Poşetleri motorun arkasındaki kutuya ve ekstraları yanlara astıktan sonra başlamışlardı gitmeye. Biraz sürecekti ama sorun değildi, kalın kalın giyindikleri için hiç üşümüyordu. Gerçi, her türlü hasta olma ihtimalleri olduğu için eve gittiklerinde buna önlem olarak bir şeyler yapacaklardı.

.

Sonunda gelebildiklerinde ikisi de neredeyse donuyordu. Önce duşa gireceklerdi, Gojo banyoya koşup soyunmuştu bile. Ardından Geto da gelmişti.

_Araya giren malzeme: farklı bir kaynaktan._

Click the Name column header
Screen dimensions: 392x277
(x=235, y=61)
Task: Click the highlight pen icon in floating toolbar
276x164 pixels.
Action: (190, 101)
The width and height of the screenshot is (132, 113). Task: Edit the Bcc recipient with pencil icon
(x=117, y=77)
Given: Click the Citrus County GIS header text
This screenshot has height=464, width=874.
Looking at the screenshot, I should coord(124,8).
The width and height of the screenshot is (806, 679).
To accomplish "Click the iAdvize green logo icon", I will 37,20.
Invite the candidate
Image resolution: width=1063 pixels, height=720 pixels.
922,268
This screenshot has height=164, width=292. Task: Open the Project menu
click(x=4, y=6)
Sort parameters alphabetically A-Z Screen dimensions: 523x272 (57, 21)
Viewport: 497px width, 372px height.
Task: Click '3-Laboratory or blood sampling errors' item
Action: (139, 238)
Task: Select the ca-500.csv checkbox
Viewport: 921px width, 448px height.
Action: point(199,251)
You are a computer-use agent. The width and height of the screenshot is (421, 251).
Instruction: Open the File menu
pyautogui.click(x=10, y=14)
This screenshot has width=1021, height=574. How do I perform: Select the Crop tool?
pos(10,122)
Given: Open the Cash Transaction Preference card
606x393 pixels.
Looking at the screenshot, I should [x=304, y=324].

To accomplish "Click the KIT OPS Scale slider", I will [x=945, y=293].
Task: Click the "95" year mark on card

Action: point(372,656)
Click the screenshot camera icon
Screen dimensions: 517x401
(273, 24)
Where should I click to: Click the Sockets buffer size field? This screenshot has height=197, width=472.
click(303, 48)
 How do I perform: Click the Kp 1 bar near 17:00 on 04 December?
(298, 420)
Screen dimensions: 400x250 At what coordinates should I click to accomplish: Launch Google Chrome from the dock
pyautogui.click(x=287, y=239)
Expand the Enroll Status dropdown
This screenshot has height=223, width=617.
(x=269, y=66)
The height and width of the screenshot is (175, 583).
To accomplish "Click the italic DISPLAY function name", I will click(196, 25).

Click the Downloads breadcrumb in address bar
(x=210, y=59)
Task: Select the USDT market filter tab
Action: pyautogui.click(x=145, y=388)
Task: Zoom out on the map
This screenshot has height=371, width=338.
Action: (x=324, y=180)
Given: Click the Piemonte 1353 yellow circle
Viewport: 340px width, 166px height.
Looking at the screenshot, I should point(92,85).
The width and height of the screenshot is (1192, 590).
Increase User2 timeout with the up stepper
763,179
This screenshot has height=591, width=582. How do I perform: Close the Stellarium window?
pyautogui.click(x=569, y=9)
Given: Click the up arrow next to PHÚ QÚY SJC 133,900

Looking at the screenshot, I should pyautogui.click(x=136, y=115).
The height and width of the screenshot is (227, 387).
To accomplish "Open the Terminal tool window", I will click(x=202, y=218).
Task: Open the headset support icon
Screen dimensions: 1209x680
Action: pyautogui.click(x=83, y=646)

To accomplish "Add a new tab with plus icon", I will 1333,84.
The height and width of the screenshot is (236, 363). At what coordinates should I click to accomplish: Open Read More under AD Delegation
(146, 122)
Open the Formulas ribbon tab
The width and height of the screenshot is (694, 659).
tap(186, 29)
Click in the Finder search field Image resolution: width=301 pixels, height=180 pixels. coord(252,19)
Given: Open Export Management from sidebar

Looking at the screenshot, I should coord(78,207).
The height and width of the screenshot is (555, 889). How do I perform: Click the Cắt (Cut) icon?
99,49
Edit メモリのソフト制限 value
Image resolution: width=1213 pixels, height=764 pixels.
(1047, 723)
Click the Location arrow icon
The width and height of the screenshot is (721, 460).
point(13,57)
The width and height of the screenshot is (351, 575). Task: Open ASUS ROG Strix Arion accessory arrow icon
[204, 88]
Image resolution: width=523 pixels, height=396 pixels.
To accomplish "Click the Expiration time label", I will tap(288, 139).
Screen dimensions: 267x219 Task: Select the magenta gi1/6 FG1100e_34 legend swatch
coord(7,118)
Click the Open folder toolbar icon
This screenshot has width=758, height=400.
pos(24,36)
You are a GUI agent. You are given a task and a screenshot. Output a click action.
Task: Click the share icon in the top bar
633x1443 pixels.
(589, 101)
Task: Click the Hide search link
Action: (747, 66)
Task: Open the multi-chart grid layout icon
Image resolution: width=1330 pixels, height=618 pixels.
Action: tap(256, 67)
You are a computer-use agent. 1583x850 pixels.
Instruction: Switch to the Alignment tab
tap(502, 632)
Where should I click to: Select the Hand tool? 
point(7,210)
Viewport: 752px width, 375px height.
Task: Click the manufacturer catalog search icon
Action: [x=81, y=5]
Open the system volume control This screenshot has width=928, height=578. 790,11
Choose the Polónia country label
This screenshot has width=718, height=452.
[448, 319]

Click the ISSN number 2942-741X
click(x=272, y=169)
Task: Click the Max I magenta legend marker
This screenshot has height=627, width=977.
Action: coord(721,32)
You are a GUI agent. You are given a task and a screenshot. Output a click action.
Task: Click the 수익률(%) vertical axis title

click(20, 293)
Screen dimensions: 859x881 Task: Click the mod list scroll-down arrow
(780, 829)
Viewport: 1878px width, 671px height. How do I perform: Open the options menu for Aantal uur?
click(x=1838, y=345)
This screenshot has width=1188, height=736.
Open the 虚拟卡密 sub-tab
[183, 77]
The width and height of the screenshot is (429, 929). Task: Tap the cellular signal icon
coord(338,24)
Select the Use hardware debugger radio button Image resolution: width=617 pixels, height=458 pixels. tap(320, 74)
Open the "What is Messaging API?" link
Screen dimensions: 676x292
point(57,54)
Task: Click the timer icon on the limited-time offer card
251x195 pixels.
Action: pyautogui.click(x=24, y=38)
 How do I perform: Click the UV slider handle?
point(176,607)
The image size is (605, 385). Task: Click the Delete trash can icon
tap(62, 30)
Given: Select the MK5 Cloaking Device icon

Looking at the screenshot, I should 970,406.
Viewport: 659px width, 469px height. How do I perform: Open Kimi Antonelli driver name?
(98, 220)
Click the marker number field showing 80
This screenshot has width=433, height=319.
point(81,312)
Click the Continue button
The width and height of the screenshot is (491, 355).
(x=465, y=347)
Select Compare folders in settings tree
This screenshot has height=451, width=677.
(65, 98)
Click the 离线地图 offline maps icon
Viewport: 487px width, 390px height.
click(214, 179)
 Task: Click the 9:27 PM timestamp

Duşta sevişmemek için dayanıp çabucak çıkmışlardı sadece birkaç öpüşme eşliğinde. Şimdi saç kurutma sırasıydı, sonra da hemen aldıklarına bakacaklardı.

Önce Geto sevgilisinin saçlarını kurutmuştu. Onun kuruduğuna emin olduktan sonra yer değiştirdiler ama Gojo biraz yaptıktan sonra ona bırakıp mutfağa gitmişti yiyecek bir şeyler hazırlamak için.

"Pizza mı ısıtıyorsun?"

"Hm hm. O ISINANA KADAR BARDAKLARIMIZA BAKALIM MI? Sonra hemen yıkayıp onları kullanırız."

"Olur, dur getireyim."

Poşetler arasından bardakları bulduğunda hemen mutfağa ilerledi Geto. İki çift almışlardı; ikisinin üstüne noel baba ve geyikleri, diğer ikisinde kırmızı atkılı penguenler vardı.

"Bence penguenlileri kullanalım. Olur mu?" Gojo onaylarken yıkamak için lavabonun önüne geçti çocuk. Bunu yaptığında Gojo gelip arkasından sarılmıştı.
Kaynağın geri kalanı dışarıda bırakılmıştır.